4.1 Payment of Rent Under JWD and Liftech Subleases. Unless and until Landlord elects to have Tenant’s interests under the JWD Sublease and the Liftech Sublease assigned to Landlord pursuant to Section 4.2 below, JWD and Liftech will continue to occupy the JWD Premises and the Liftech Premises as subtenants of Tenant under the JWD Sublease and the Liftech Sublease, respectively. Unless and until otherwise directed by Landlord as provided in this Section 4.1, Tenant will continue to collect Rent from JWD and Liftech and will pay such Rent to Landlord promptly upon receipt from JWD and Liftech. At any time after the Effective Date, Landlord may notify Tenant that Landlord desires to have JWD and Liftech pay Rent directly to Landlord, in which event Tenant will instruct JWD and Liftech to thereafter pay directly to Landlord all Base Rent, Operating Expenses, Additional Rent and other amounts due or payable under their respective subleases (including, without limitation, any deferred or past due Rent), and Landlord will have the right to receive and retain all such amounts. The amounts paid by JWD and Liftech with respect to the 14th Floor Premises are in addition to the Base Rent, Operating Expenses, Additional Rent or other amounts payable by Tenant with respect to the Remaining Premises pursuant to this Fourth Amendment, and except as provided in Sections 4.1, 4.2 and 4.3 of this Fourth Amendment, nothing in this Fourth Amendment will reduce or otherwise affect the obligations of JWD and Liftech to pay Rent or to perform their other obligations under the JWD Sublease and the Liftech Sublease. Except for Tenant’s obligation to pay to Landlord all rents that Tenant receives from JWD and Liftech, Tenant will have no further obligation or liability to Landlord for (i) any shortfall between the aggregate amounts paid under the JWD Sublease and the Liftech Sublease and the amounts previously paid under the Lease with respect to the 14th Floor Premises or (ii) any failure by JWD or Liftech to pay any amounts due or to perform any other obligations under the JWD Sublease or the Liftech Sublease, and
Landlord agrees to look solely to JWD and Liftech with respect thereto including following a default or a termination of their sublease agreements, if any. As of the Effective Date, Tenant is also relieved from any and all maintenance, repair, insurance, indemnity, holdover, surrender, and similar obligations with regard to the 14th Floor Premises. Landlord will indemnify, hold harmless, protect and defend Tenant from and against any and all claims, losses, damages, liabilities, judgments, settlements, penalties, fines, costs, and expenses (including, but not limited to, attorneys’ fees) arising from claims against Tenant relating to the 14th Floor Premises, except to the extent caused by the negligent or willful acts of Tenant or its employees or authorized representatives. Tenant will take no action to amend or terminate the JWD Sublease or the Liftech Sublease, or to pursue or enforce any remedies thereunder, without Landlord’s prior written direction and approval.

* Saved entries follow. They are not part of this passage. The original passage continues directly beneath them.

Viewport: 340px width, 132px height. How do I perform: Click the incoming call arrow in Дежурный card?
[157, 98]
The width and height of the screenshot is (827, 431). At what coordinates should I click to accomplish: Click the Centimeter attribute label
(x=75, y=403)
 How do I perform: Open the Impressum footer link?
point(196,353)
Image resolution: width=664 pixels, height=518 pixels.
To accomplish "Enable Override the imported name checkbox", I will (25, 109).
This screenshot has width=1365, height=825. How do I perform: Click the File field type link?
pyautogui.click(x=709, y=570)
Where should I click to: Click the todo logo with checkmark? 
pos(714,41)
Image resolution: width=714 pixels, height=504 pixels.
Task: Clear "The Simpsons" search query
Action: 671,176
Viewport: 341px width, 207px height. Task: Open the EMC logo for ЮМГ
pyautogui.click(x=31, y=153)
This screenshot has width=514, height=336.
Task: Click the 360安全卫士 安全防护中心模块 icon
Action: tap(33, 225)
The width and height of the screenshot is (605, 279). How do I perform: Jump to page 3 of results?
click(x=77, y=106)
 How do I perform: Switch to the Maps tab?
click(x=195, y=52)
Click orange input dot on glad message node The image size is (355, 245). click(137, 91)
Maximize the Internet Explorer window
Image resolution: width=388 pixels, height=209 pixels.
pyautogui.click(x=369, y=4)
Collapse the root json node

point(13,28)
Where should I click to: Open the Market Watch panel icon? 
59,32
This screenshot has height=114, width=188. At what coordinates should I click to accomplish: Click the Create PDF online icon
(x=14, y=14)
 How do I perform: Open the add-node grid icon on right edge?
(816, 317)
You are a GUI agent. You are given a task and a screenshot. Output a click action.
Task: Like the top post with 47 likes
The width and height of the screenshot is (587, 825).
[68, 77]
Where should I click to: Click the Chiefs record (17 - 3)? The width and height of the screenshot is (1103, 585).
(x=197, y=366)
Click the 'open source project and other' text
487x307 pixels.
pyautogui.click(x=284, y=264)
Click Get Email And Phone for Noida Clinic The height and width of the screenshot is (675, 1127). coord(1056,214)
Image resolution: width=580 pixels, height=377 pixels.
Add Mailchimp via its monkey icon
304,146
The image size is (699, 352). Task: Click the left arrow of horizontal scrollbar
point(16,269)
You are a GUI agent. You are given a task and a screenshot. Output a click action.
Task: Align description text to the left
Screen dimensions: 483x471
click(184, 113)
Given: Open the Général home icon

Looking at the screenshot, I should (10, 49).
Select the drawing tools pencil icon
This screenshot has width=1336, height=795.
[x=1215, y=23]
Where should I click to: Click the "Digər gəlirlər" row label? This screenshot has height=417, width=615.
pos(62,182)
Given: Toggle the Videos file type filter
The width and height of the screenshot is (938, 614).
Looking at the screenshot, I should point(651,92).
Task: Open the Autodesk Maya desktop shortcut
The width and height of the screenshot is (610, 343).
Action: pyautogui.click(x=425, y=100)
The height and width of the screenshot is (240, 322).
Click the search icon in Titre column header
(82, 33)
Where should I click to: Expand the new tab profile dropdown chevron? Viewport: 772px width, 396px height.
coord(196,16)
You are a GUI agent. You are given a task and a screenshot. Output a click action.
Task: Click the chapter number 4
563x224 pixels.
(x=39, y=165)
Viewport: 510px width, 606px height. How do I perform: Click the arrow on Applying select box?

4.2 Assignment of JWD and Liftech Subleases. At any time after the Effective Date Landlord may, at its option, elect to have Tenant’s rights and obligations under the JWD Sublease and the Liftech Sublease assigned to Landlord. Upon Landlord’s delivery of written notice of such election to Tenant: (i) all right, title and interest of Tenant under the JWD Sublease and the Liftech Sublease will be deemed to have been assigned and transferred to Landlord; and (ii) Landlord will be deemed to have accepted the assignment and assumed the obligations of Tenant under the JWD Sublease and the Liftech Sublease to the extent that such obligations first arise or accrue on or after the date of Landlord’s notice. Unless otherwise determined by Landlord in its sole discretion, Tenant’s interests under the JWD Sublease and the Liftech Sublease transferred by such assignment shall remain separate and distinct from, and shall not merge with, Landlord’s interest in the JWD Premises and the Liftech Premises covered by the Lease in which case Tenant shall be released from all further liability to the Landlord, JWD and Liftech.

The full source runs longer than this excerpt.